====== Supplied records
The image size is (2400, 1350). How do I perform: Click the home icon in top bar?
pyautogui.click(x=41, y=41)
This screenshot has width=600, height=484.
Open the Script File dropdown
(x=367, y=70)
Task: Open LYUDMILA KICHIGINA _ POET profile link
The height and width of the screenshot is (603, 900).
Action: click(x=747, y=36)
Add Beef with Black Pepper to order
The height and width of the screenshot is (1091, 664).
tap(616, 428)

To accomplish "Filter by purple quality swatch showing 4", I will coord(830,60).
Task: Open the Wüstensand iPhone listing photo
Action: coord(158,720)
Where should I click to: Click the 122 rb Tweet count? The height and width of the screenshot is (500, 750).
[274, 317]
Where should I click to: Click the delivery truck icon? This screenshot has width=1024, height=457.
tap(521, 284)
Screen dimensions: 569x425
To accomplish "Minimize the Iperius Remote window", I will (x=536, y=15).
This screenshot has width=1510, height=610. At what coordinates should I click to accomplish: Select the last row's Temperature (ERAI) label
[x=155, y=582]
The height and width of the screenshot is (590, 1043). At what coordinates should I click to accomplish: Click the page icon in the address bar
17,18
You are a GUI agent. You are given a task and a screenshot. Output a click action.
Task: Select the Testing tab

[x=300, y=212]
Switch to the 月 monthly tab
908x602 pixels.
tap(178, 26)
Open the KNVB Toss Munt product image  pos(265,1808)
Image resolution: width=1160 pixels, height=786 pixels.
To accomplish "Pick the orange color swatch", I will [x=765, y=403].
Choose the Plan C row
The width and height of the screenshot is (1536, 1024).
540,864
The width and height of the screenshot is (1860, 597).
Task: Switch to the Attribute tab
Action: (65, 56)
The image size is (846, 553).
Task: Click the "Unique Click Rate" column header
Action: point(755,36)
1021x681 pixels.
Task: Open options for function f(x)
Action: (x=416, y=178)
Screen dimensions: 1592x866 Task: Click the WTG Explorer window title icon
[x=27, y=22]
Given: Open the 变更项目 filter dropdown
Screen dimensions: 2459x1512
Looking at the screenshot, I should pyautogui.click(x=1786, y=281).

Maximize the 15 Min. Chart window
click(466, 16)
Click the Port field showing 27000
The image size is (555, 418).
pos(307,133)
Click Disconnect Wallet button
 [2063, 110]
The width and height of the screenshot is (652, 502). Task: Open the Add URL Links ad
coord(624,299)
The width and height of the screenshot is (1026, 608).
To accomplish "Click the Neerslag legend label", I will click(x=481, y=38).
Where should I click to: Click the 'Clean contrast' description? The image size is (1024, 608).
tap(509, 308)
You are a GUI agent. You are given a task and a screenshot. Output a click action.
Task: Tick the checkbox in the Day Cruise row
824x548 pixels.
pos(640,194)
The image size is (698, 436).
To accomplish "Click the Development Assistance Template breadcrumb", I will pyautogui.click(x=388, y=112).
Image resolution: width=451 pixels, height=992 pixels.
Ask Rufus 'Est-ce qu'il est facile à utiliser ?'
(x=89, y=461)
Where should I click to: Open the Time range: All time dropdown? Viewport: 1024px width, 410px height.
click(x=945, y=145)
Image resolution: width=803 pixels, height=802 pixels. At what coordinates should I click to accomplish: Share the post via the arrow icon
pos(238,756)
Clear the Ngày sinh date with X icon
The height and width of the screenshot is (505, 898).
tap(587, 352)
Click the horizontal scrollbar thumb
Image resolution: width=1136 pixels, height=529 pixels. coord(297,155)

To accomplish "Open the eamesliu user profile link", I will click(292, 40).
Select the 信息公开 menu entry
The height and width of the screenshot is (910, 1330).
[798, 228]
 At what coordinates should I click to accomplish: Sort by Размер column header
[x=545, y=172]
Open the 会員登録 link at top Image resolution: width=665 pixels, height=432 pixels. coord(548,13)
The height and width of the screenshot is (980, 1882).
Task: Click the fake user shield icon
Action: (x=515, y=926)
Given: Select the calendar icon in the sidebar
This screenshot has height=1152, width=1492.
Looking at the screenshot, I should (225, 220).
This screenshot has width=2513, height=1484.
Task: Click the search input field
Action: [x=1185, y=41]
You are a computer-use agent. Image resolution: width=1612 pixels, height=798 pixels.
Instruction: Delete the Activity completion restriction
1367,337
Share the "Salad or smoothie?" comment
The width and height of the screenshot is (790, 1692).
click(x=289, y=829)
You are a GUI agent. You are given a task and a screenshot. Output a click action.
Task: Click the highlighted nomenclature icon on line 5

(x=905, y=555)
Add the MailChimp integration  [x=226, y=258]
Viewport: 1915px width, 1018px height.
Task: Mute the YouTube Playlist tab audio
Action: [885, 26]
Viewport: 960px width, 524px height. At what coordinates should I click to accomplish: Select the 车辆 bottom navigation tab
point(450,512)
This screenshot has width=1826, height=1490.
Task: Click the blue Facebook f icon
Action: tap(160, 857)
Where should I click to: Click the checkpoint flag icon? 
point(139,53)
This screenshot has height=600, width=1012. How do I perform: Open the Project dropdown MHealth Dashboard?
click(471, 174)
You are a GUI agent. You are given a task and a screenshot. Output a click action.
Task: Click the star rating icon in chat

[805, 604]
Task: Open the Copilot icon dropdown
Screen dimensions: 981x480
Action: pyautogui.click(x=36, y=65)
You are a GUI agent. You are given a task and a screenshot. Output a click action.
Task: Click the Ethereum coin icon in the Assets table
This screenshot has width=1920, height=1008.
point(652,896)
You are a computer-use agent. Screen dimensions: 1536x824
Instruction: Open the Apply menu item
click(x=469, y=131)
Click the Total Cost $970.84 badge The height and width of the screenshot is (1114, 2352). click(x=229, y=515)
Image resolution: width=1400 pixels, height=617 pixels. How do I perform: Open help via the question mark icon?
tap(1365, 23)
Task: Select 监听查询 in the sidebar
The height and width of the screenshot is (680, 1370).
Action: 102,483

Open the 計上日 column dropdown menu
============
Reproduce all of the records above line for line, without altering a single character.

The image size is (2400, 1350). How do I perform: Click the home icon in top bar?
pyautogui.click(x=41, y=41)
This screenshot has width=600, height=484.
Open the Script File dropdown
(x=367, y=70)
Task: Open LYUDMILA KICHIGINA _ POET profile link
The height and width of the screenshot is (603, 900).
Action: click(x=747, y=36)
Add Beef with Black Pepper to order
The height and width of the screenshot is (1091, 664).
tap(616, 428)

To accomplish "Filter by purple quality swatch showing 4", I will coord(830,60).
Task: Open the Wüstensand iPhone listing photo
Action: coord(158,720)
Where should I click to: Click the 122 rb Tweet count? The height and width of the screenshot is (500, 750).
[274, 317]
Where should I click to: Click the delivery truck icon? This screenshot has width=1024, height=457.
tap(521, 284)
Screen dimensions: 569x425
To accomplish "Minimize the Iperius Remote window", I will (x=536, y=15).
This screenshot has width=1510, height=610. At what coordinates should I click to accomplish: Select the last row's Temperature (ERAI) label
[x=155, y=582]
The height and width of the screenshot is (590, 1043). At what coordinates should I click to accomplish: Click the page icon in the address bar
17,18
You are a GUI agent. You are given a task and a screenshot. Output a click action.
Task: Select the Testing tab

[x=300, y=212]
Switch to the 月 monthly tab
908x602 pixels.
tap(178, 26)
Open the KNVB Toss Munt product image  pos(265,1808)
Image resolution: width=1160 pixels, height=786 pixels.
To accomplish "Pick the orange color swatch", I will [x=765, y=403].
Choose the Plan C row
The width and height of the screenshot is (1536, 1024).
540,864
The width and height of the screenshot is (1860, 597).
Task: Switch to the Attribute tab
Action: (65, 56)
The image size is (846, 553).
Task: Click the "Unique Click Rate" column header
Action: point(755,36)
1021x681 pixels.
Task: Open options for function f(x)
Action: (x=416, y=178)
Screen dimensions: 1592x866 Task: Click the WTG Explorer window title icon
[x=27, y=22]
Given: Open the 变更项目 filter dropdown
Screen dimensions: 2459x1512
Looking at the screenshot, I should pyautogui.click(x=1786, y=281).

Maximize the 15 Min. Chart window
click(466, 16)
Click the Port field showing 27000
The image size is (555, 418).
pos(307,133)
Click Disconnect Wallet button
 [2063, 110]
The width and height of the screenshot is (652, 502). Task: Open the Add URL Links ad
coord(624,299)
The width and height of the screenshot is (1026, 608).
To accomplish "Click the Neerslag legend label", I will click(x=481, y=38).
Where should I click to: Click the 'Clean contrast' description? The image size is (1024, 608).
tap(509, 308)
You are a GUI agent. You are given a task and a screenshot. Output a click action.
Task: Tick the checkbox in the Day Cruise row
824x548 pixels.
pos(640,194)
The image size is (698, 436).
To accomplish "Click the Development Assistance Template breadcrumb", I will pyautogui.click(x=388, y=112).
Image resolution: width=451 pixels, height=992 pixels.
Ask Rufus 'Est-ce qu'il est facile à utiliser ?'
(x=89, y=461)
Where should I click to: Open the Time range: All time dropdown? Viewport: 1024px width, 410px height.
click(x=945, y=145)
Image resolution: width=803 pixels, height=802 pixels. At what coordinates should I click to accomplish: Share the post via the arrow icon
pos(238,756)
Clear the Ngày sinh date with X icon
The height and width of the screenshot is (505, 898).
tap(587, 352)
Click the horizontal scrollbar thumb
Image resolution: width=1136 pixels, height=529 pixels. coord(297,155)

To accomplish "Open the eamesliu user profile link", I will click(292, 40).
Select the 信息公开 menu entry
The height and width of the screenshot is (910, 1330).
[798, 228]
 At what coordinates should I click to accomplish: Sort by Размер column header
[x=545, y=172]
Open the 会員登録 link at top Image resolution: width=665 pixels, height=432 pixels. coord(548,13)
The height and width of the screenshot is (980, 1882).
Task: Click the fake user shield icon
Action: (x=515, y=926)
Given: Select the calendar icon in the sidebar
This screenshot has height=1152, width=1492.
Looking at the screenshot, I should (225, 220).
This screenshot has width=2513, height=1484.
Task: Click the search input field
Action: [x=1185, y=41]
You are a computer-use agent. Image resolution: width=1612 pixels, height=798 pixels.
Instruction: Delete the Activity completion restriction
1367,337
Share the "Salad or smoothie?" comment
The width and height of the screenshot is (790, 1692).
click(x=289, y=829)
You are a GUI agent. You are given a task and a screenshot. Output a click action.
Task: Click the highlighted nomenclature icon on line 5

(x=905, y=555)
Add the MailChimp integration  [x=226, y=258]
Viewport: 1915px width, 1018px height.
Task: Mute the YouTube Playlist tab audio
Action: [885, 26]
Viewport: 960px width, 524px height. At what coordinates should I click to accomplish: Select the 车辆 bottom navigation tab
point(450,512)
This screenshot has width=1826, height=1490.
Task: Click the blue Facebook f icon
Action: tap(160, 857)
Where should I click to: Click the checkpoint flag icon? 
point(139,53)
This screenshot has height=600, width=1012. How do I perform: Open the Project dropdown MHealth Dashboard?
click(471, 174)
You are a GUI agent. You are given a task and a screenshot. Output a click action.
Task: Click the star rating icon in chat

[805, 604]
Task: Open the Copilot icon dropdown
Screen dimensions: 981x480
Action: pyautogui.click(x=36, y=65)
You are a GUI agent. You are given a task and a screenshot. Output a click action.
Task: Click the Ethereum coin icon in the Assets table
This screenshot has width=1920, height=1008.
point(652,896)
You are a computer-use agent. Screen dimensions: 1536x824
Instruction: Open the Apply menu item
click(x=469, y=131)
Click the Total Cost $970.84 badge The height and width of the screenshot is (1114, 2352). click(x=229, y=515)
Image resolution: width=1400 pixels, height=617 pixels. How do I perform: Open help via the question mark icon?
tap(1365, 23)
Task: Select 监听查询 in the sidebar
The height and width of the screenshot is (680, 1370).
Action: 102,483

Open the 計上日 column dropdown menu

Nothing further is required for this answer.